Exercise directions:
Below are some records. Return exactly the lines from the one containing "novembre 2019 (506, 1795)" through the one containing "Color theory (202, 746)", both included, and only those.

Information:
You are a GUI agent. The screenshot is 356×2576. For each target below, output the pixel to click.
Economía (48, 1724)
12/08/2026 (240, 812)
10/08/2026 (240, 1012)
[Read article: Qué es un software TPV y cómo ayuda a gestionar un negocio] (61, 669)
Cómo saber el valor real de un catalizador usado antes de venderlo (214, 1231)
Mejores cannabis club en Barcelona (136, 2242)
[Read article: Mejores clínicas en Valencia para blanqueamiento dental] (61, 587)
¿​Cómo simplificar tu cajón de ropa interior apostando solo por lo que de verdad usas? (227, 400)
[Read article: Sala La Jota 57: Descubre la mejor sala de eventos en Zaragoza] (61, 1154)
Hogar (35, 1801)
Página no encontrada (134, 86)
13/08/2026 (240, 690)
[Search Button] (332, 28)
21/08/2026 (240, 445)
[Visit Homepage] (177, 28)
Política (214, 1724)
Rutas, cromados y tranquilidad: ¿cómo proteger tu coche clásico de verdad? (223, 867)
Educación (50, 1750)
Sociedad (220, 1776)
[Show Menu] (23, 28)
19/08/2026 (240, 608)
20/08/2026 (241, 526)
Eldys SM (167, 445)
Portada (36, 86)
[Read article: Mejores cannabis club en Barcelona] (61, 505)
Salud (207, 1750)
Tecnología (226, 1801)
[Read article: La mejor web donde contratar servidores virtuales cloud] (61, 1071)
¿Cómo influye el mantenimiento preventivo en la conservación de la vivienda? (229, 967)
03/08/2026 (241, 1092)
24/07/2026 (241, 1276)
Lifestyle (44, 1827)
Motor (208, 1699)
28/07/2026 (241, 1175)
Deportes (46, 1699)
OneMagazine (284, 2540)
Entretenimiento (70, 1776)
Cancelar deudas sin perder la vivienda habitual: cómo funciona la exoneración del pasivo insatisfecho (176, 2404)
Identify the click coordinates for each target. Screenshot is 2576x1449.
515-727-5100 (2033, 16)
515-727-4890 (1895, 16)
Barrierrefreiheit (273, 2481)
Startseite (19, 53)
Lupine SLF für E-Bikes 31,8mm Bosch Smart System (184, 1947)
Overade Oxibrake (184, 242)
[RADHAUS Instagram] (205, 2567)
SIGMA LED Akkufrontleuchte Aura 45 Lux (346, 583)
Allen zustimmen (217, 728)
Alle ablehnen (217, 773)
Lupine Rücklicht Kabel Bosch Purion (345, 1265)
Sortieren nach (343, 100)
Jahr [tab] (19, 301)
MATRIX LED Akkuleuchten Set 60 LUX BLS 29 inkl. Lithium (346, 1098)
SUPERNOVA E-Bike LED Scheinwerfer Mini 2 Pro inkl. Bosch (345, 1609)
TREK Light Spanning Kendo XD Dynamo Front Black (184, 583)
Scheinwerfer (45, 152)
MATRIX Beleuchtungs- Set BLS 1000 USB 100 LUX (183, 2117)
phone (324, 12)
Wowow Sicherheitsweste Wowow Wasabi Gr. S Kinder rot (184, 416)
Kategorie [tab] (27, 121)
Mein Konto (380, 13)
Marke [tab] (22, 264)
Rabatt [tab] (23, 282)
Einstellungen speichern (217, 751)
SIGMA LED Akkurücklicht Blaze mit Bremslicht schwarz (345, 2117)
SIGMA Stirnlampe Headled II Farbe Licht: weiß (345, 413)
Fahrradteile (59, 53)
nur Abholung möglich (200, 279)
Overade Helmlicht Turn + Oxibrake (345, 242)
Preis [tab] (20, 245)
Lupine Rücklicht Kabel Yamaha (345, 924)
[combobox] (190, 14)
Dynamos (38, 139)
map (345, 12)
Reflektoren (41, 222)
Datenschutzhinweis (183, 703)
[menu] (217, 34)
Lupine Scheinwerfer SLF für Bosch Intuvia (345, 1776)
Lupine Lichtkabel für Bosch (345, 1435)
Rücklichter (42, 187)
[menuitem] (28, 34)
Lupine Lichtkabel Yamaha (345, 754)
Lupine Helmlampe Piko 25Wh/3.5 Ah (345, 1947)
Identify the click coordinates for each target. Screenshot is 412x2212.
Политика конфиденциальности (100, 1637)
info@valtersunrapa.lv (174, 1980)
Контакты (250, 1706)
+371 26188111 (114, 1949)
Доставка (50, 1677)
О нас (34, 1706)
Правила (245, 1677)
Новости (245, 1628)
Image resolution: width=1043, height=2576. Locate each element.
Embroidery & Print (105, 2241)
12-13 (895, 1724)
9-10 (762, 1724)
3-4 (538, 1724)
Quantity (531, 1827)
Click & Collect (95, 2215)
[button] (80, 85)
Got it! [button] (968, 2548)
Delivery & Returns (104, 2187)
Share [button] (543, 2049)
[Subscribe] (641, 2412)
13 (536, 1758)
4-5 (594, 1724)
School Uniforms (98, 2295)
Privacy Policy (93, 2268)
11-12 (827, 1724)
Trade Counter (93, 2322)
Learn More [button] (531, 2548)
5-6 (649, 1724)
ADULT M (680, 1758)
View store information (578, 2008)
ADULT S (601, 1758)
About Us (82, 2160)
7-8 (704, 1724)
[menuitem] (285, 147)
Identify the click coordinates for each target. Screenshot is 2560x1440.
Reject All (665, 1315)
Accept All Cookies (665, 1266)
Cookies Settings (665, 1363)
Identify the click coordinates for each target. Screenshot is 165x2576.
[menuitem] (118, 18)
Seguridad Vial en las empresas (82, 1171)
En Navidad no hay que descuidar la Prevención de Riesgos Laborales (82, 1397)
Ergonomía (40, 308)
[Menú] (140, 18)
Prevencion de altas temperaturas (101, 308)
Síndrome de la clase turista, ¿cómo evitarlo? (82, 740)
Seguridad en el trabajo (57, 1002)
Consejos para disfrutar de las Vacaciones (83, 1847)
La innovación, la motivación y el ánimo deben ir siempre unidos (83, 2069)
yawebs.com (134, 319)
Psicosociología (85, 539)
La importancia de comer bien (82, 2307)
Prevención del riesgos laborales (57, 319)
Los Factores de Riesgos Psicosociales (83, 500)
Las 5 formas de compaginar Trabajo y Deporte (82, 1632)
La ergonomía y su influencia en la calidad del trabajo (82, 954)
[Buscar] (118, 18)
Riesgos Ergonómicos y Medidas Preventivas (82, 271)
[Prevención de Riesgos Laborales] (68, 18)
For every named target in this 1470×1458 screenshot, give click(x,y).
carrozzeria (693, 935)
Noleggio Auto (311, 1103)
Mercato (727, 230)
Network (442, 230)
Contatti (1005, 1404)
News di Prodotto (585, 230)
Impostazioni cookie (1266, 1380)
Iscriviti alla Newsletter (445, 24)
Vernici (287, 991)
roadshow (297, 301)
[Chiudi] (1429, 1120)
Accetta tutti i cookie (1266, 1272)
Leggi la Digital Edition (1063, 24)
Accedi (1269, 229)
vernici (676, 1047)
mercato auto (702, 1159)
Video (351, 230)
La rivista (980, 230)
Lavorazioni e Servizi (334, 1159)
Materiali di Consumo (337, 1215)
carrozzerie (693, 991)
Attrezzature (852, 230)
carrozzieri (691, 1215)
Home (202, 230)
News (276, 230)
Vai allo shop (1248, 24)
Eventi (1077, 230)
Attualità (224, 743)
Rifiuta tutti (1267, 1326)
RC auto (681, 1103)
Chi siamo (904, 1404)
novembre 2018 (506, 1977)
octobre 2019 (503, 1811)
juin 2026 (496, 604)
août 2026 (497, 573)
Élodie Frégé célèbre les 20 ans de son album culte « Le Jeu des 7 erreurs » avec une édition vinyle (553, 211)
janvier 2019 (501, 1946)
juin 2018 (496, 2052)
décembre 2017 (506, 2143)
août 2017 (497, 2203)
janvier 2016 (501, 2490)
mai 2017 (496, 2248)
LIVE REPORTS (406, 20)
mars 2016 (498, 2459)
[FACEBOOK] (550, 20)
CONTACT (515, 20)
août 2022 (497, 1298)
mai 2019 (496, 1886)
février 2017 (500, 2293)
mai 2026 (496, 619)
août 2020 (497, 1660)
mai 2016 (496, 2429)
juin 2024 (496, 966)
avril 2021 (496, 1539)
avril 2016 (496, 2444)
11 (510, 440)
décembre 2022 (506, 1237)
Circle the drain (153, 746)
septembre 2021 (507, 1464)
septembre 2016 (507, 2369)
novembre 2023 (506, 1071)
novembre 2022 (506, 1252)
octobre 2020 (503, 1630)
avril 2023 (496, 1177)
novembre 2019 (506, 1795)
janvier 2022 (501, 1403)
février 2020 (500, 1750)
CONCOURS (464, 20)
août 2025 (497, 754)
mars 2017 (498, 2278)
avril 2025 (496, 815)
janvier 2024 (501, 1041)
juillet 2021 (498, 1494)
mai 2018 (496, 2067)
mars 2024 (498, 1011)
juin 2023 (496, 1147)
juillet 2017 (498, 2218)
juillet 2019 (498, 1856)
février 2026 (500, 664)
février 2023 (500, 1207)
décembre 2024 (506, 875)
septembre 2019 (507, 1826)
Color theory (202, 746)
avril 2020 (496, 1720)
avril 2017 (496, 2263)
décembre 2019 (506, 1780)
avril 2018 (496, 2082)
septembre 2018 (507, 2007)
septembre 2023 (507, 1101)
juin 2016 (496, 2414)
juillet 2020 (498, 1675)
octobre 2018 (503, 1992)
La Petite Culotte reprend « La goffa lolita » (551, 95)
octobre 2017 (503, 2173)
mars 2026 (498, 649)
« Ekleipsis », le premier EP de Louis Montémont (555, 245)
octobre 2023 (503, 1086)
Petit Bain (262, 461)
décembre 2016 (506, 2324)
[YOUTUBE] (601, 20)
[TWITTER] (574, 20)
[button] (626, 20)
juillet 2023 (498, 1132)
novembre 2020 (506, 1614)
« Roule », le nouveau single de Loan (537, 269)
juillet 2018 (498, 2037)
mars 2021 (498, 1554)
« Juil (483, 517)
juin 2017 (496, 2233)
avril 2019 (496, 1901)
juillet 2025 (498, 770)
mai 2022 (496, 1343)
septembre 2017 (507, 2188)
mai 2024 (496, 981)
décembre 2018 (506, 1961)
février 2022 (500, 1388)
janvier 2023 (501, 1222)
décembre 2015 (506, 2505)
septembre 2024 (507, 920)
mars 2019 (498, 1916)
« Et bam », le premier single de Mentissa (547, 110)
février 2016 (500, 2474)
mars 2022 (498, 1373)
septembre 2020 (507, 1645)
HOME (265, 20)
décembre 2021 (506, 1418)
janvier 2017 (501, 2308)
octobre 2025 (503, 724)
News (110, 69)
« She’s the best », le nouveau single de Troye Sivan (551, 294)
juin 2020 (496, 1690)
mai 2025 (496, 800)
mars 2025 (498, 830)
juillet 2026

Worked solution:
novembre 2019 (506, 1795)
janvier 2022 (501, 1403)
février 2020 (500, 1750)
CONCOURS (464, 20)
août 2025 (497, 754)
mars 2017 (498, 2278)
avril 2025 (496, 815)
janvier 2024 (501, 1041)
juillet 2021 (498, 1494)
mai 2018 (496, 2067)
mars 2024 (498, 1011)
juin 2023 (496, 1147)
juillet 2017 (498, 2218)
juillet 2019 (498, 1856)
février 2026 (500, 664)
février 2023 (500, 1207)
décembre 2024 (506, 875)
septembre 2019 (507, 1826)
Color theory (202, 746)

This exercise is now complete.